Ao reconhecer publicamente meu erro de avaliação, durante a luta contra a ditadura, e ficar ao lado de traidores como Roberto Freire, Alberto Goldman e Augusto Carvalho (é só ver de qual lado eles estão no atual contexto político), perdi a oportunidade histórica de conhecer mais de perto pessoas de uma grandeza humana ímpar. Em 1980, ao participar do Primeiro de Maio Unificado, pude ver a aguerrida atriz, depois deputada do PT, Bete Mendes em Campo Grande. Mas nunca tive a honra de estar perto de Dona Marisa Letícia, lamentavelmente. Lula mesmo, fui conhecer, lado a lado, em 1998, em Corumbá, quando o saudoso Bispo Diocesano Dom José Alves da Costa me deu a honra de acompanhá-lo a um encontro de quase duas horas, em sua residência. Ele aceitara o convite por ser coordenador-geral do Pacto Pela Cidadania (o Movimento Viva Corumbá), e graças à sua gentil atenção, fui a única testemunha do encontro, com a obrigação de participar da conversa, de alto nível.

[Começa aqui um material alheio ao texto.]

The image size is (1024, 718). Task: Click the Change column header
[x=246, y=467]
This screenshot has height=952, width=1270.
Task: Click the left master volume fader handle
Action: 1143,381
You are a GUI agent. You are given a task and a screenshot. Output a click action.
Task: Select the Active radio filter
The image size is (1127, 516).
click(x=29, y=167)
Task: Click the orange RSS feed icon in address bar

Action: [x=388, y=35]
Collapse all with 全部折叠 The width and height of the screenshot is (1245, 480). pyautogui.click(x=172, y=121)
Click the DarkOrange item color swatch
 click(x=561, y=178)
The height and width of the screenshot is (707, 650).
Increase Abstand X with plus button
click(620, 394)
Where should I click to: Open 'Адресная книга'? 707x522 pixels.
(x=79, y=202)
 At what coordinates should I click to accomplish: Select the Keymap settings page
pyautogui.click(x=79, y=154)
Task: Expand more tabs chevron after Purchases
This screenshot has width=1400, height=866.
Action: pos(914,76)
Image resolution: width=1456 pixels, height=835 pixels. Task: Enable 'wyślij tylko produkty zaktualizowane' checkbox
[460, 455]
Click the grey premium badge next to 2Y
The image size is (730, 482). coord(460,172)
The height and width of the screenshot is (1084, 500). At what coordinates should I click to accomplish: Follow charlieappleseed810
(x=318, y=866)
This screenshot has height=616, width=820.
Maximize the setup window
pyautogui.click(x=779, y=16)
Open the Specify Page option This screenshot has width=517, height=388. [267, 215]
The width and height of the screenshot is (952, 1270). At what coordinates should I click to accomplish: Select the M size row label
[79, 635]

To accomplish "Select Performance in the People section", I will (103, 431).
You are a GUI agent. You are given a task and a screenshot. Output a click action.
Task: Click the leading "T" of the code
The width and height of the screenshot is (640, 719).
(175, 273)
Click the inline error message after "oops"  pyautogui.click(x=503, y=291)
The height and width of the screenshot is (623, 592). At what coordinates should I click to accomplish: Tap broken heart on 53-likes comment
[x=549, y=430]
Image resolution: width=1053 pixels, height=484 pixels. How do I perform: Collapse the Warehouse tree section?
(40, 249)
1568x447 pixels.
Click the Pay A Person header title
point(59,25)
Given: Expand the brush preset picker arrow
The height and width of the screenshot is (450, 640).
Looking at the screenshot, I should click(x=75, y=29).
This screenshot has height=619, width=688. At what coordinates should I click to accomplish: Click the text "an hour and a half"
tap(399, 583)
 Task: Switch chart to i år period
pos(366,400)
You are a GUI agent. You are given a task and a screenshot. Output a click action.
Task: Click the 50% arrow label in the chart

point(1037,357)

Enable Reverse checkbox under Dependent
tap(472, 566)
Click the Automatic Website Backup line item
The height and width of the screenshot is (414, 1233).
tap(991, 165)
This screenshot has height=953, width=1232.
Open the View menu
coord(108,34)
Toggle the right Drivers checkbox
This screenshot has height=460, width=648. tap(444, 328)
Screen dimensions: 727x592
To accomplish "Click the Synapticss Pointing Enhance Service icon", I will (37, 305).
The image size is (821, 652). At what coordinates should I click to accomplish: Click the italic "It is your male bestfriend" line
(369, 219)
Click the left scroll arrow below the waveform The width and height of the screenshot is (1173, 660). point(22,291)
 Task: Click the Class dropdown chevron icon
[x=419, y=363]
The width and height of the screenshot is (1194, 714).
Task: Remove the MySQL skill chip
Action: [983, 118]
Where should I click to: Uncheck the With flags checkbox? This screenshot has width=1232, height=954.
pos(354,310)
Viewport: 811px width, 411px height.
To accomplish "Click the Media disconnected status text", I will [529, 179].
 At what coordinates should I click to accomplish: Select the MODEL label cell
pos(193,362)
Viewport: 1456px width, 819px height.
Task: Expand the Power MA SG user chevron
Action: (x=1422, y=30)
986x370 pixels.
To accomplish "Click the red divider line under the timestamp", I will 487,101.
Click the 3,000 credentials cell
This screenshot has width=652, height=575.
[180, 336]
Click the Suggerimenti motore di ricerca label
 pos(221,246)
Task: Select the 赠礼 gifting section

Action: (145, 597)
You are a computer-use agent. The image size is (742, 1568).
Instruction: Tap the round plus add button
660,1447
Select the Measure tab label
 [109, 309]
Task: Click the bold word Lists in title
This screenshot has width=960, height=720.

E, confesso, foi ao conhecê-lo pessoalmente que me convenci de que ele é o melhor representante do sacrificado povo brasileiro. Em todos os sentidos: na sinceridade, fluência e espontaneidade (quando entregamos um documento protocolar do Pacto Pela Cidadania, Lula com a desenvoltura de sindicalista que lhe é peculiar esqueceu-se de que era o candidato à presidência da República e nos orientou como encaminhar tais reivindicações junto às autoridades constituídas, com a maior sinceridade: “Devem entregar este mesmo documento a todos os candidatos que vierem à região, e sobretudo àqueles que disputam o governo do estado, e neste caso, o Zeca tem chances reais de ser o futuro governador.”). E, assim como meu Amigo octogenário que antes fora arenista, eu também acabei virando um admirador do Lula e de Dona Marisa Letícia, por tudo o que fizeram, e só não puderam fazer mais porque tinham que ceder à chantagem dos “éticos” cínicos que tomaram de assalto os destinos daquela que um dia foi a maior democracia do planeta.
Como dizem, #ForçaLula! #DonaMarisaLetíciaVive! Em nossa memória e em nosso coração! Em cada mulher consciente de seu papel e de seu valor humano, político e social. Em cada trabalhador(a) que produz as riquezas do país. Em cada criança cujo coração só tem espaço para o amor e a esperança. Até sempre, Dona Marisa, e obrigado por existir!